## AIM OF THE TASK
The expected output is exactly the lines below, starting at the line with "578x451 pixels." and ending at the line with "Given: Click the blue Forward arrow", both included; no other line belongs in it.

[Stored items from a collection]
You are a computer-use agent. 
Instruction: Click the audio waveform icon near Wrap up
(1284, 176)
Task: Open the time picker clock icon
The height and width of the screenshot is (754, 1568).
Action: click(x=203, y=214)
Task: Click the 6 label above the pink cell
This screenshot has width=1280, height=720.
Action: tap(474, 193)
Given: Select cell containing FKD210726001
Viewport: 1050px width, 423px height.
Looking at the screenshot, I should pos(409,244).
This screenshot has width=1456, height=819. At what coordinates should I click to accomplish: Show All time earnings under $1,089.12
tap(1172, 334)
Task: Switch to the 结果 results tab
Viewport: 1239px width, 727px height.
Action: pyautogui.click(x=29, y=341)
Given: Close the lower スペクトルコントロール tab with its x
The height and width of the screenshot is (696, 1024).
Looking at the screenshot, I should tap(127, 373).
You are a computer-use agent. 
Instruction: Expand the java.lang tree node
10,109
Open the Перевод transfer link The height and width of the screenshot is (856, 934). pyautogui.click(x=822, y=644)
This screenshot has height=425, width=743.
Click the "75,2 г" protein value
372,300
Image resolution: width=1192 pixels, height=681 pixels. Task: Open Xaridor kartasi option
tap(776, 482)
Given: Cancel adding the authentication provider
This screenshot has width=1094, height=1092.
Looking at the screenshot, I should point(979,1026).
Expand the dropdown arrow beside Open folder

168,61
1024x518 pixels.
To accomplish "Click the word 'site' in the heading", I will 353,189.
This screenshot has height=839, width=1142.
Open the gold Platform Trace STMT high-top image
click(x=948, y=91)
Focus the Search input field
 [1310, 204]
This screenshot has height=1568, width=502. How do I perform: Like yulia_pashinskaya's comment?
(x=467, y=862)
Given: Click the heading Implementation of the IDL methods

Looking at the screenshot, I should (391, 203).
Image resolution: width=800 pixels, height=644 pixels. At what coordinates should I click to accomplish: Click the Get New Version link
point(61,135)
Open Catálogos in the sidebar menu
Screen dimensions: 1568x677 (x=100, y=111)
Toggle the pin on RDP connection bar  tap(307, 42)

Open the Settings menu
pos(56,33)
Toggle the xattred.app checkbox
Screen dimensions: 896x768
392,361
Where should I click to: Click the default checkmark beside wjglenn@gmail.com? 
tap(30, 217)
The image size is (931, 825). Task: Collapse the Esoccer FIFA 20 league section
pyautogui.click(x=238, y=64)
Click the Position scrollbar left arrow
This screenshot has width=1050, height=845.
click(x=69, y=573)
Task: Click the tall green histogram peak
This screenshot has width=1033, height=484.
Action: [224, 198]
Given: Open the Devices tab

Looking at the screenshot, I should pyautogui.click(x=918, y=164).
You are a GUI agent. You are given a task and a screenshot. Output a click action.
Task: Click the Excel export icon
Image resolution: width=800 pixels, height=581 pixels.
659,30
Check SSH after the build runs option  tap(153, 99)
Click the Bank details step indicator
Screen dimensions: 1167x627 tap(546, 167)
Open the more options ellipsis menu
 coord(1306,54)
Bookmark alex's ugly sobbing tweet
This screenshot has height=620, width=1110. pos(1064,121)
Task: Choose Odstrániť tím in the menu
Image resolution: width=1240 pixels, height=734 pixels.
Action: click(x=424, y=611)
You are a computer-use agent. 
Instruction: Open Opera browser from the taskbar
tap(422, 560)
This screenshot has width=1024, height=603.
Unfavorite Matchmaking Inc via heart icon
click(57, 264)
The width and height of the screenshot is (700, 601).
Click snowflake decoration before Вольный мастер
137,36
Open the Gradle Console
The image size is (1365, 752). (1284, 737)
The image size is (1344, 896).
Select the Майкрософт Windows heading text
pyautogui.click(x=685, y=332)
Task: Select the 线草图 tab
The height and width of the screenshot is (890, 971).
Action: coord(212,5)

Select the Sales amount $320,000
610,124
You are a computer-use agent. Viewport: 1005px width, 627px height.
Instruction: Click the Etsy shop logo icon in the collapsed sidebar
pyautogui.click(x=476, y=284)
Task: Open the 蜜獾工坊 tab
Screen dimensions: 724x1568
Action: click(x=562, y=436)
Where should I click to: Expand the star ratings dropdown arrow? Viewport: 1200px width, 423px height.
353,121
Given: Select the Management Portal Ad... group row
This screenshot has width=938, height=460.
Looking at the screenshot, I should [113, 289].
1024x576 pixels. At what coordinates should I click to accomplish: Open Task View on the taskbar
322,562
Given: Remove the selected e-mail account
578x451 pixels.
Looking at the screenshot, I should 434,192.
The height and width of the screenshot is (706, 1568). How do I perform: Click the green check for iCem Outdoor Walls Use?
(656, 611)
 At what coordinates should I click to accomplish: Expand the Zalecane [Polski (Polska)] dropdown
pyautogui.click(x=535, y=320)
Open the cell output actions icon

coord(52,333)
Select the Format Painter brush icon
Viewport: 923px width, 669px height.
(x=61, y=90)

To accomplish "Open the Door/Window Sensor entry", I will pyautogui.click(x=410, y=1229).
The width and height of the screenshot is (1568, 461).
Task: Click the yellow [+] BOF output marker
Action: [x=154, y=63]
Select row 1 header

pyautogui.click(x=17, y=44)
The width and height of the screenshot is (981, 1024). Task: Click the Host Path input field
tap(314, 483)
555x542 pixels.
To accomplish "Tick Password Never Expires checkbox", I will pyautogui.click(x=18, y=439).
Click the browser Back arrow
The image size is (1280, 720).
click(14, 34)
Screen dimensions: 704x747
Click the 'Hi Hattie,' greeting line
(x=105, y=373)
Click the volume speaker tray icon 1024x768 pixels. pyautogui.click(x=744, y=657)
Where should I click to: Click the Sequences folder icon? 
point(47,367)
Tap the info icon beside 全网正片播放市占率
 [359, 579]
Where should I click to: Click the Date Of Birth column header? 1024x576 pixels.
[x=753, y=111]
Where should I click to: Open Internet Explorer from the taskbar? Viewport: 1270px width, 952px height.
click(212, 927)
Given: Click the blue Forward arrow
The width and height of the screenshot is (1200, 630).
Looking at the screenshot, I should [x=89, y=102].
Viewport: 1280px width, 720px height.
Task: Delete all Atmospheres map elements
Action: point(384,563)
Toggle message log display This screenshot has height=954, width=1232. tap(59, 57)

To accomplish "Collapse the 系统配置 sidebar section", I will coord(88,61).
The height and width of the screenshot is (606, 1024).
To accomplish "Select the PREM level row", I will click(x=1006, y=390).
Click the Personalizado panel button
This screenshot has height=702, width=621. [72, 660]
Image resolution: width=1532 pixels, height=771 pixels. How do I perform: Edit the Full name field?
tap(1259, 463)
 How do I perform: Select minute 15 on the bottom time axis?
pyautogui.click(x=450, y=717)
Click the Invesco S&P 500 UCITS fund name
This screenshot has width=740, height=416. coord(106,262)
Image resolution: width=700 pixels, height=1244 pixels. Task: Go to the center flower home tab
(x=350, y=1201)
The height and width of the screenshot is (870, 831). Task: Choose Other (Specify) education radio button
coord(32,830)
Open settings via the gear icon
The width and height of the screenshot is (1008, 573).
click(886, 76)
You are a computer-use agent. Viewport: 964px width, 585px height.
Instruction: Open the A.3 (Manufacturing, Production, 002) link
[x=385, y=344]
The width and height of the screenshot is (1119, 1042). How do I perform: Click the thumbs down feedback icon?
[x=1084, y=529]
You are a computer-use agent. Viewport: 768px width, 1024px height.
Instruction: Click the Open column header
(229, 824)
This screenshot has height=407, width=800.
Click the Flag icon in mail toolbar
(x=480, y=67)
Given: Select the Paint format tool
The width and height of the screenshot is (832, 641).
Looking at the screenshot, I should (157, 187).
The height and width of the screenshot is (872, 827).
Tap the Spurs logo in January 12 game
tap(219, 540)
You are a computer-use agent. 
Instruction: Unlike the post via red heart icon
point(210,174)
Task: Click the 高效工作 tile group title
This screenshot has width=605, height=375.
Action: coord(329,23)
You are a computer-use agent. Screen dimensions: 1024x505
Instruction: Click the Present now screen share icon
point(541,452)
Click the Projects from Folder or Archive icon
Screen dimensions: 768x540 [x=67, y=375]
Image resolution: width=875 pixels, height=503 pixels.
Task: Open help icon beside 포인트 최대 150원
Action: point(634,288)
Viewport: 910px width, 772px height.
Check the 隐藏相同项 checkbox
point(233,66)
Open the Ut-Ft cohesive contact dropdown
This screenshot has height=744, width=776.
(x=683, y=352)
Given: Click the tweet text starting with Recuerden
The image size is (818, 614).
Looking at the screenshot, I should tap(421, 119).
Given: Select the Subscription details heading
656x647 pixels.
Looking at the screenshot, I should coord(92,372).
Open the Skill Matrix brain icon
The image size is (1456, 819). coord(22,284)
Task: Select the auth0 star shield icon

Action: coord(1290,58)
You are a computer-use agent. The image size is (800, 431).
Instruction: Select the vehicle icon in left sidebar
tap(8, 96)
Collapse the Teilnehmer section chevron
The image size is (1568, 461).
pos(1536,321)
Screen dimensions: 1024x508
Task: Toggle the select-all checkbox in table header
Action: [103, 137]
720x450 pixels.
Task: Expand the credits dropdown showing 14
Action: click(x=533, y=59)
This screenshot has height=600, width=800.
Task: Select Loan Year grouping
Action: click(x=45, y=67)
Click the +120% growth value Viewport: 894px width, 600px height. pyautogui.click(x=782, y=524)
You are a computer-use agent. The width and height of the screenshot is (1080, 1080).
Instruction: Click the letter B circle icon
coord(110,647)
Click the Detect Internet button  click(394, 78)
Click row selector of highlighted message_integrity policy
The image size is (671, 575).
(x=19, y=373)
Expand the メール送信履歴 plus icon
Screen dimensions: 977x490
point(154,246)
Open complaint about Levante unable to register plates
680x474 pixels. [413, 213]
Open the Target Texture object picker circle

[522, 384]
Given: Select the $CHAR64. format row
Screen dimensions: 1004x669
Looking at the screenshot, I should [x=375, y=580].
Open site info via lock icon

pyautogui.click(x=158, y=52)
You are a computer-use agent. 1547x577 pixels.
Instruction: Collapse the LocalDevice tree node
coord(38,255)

## YOUR RESPONSE
578x451 pixels.
Looking at the screenshot, I should 434,192.
The height and width of the screenshot is (706, 1568). How do I perform: Click the green check for iCem Outdoor Walls Use?
(656, 611)
 At what coordinates should I click to accomplish: Expand the Zalecane [Polski (Polska)] dropdown
pyautogui.click(x=535, y=320)
Open the cell output actions icon

coord(52,333)
Select the Format Painter brush icon
Viewport: 923px width, 669px height.
(x=61, y=90)

To accomplish "Open the Door/Window Sensor entry", I will pyautogui.click(x=410, y=1229).
The width and height of the screenshot is (1568, 461).
Task: Click the yellow [+] BOF output marker
Action: [x=154, y=63]
Select row 1 header

pyautogui.click(x=17, y=44)
The width and height of the screenshot is (981, 1024). Task: Click the Host Path input field
tap(314, 483)
555x542 pixels.
To accomplish "Tick Password Never Expires checkbox", I will pyautogui.click(x=18, y=439).
Click the browser Back arrow
The image size is (1280, 720).
click(14, 34)
Screen dimensions: 704x747
Click the 'Hi Hattie,' greeting line
(x=105, y=373)
Click the volume speaker tray icon 1024x768 pixels. pyautogui.click(x=744, y=657)
Where should I click to: Click the Sequences folder icon? 
point(47,367)
Tap the info icon beside 全网正片播放市占率
 [359, 579]
Where should I click to: Click the Date Of Birth column header? 1024x576 pixels.
[x=753, y=111]
Where should I click to: Open Internet Explorer from the taskbar? Viewport: 1270px width, 952px height.
click(212, 927)
Given: Click the blue Forward arrow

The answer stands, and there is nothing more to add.